Task goal »
Below are records; work out how many of their lines contain "computer" and give only that number.

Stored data
++++++
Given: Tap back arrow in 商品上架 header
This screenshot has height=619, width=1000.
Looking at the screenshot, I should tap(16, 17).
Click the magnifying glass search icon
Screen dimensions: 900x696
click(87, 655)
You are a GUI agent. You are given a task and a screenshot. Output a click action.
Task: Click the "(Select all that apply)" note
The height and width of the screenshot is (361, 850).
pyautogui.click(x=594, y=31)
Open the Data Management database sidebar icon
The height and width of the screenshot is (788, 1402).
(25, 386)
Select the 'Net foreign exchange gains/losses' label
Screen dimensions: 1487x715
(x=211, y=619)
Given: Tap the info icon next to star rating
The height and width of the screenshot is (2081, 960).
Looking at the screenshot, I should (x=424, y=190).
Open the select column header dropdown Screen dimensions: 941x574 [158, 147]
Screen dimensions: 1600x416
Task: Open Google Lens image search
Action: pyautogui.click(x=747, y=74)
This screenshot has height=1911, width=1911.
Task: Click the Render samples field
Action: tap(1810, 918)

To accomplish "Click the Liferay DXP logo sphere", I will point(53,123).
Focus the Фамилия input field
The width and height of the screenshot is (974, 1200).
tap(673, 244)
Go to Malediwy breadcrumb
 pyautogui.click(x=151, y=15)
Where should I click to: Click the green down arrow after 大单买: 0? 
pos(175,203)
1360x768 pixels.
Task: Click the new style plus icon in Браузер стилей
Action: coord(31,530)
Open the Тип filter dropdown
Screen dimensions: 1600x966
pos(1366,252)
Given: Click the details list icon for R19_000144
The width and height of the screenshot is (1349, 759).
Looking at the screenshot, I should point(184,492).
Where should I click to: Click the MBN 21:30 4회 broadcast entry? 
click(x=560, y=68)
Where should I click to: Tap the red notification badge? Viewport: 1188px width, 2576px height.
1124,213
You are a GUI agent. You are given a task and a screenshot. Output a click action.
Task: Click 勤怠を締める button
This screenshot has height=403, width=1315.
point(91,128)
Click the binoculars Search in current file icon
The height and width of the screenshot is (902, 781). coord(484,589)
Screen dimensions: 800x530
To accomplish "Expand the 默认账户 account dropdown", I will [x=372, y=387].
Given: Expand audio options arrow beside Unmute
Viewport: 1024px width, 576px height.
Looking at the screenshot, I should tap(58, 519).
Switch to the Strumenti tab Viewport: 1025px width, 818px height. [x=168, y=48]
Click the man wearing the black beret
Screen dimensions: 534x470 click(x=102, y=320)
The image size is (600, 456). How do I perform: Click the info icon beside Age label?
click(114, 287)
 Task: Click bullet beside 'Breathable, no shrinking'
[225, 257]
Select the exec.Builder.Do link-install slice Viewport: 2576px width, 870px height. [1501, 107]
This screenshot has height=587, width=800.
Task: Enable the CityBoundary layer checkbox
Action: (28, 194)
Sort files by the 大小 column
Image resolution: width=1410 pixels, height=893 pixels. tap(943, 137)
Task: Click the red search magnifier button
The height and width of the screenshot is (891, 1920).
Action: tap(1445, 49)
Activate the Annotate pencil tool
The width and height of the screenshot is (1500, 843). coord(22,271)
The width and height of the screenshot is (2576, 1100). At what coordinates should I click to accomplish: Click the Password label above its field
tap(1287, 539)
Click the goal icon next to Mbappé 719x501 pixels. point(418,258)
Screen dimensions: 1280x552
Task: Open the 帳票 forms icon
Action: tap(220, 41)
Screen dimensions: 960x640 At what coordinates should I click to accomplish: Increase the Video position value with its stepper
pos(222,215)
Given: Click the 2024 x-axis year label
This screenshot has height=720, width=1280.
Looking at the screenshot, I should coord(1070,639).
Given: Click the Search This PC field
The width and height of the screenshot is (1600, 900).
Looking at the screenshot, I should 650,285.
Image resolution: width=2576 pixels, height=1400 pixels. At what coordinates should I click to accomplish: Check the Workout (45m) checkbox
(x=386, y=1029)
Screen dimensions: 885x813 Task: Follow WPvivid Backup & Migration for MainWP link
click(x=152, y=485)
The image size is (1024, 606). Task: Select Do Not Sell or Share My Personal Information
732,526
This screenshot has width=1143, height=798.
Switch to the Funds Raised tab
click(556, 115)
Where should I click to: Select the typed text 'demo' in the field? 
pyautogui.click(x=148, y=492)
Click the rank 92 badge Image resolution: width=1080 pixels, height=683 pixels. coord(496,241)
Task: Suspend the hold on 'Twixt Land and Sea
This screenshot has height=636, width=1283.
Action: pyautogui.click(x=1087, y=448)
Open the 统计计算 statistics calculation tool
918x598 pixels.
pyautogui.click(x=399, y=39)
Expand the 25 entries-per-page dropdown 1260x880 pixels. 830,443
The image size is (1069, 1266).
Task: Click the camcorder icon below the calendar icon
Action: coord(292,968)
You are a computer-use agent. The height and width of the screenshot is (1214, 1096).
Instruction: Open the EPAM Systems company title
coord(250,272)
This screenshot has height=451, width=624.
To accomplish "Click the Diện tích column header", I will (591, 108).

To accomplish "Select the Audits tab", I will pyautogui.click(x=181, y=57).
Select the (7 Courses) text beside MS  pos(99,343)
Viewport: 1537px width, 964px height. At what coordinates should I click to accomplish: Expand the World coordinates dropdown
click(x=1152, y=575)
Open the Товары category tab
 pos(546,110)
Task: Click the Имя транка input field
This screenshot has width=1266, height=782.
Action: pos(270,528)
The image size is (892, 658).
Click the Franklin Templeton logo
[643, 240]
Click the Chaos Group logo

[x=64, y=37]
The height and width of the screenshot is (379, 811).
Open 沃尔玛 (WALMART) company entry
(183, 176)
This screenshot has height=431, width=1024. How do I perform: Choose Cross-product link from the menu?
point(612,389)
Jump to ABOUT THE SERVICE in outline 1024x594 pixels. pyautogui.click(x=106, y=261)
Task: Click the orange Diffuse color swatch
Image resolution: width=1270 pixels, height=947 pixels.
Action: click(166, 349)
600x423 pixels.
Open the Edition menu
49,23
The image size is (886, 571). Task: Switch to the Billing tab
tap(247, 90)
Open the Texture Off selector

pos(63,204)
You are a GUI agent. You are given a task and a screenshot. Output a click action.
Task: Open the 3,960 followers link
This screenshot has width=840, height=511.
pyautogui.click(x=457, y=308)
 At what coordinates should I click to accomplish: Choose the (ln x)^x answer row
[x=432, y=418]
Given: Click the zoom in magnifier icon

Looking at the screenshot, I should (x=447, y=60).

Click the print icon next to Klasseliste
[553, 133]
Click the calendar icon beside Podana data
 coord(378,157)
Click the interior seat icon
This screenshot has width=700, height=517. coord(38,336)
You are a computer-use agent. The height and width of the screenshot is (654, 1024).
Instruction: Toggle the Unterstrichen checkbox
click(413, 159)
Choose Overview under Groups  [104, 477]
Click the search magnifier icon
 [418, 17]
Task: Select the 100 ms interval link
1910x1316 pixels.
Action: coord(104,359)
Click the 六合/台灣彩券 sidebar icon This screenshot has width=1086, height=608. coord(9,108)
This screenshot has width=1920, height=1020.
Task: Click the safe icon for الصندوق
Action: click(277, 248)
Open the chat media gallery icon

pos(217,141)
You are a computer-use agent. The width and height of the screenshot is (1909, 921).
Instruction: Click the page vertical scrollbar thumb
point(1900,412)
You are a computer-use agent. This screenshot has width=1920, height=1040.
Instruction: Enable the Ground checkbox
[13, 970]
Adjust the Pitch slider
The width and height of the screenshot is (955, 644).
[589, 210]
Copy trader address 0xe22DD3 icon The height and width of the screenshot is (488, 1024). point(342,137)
++++++
Answer to the exercise »
4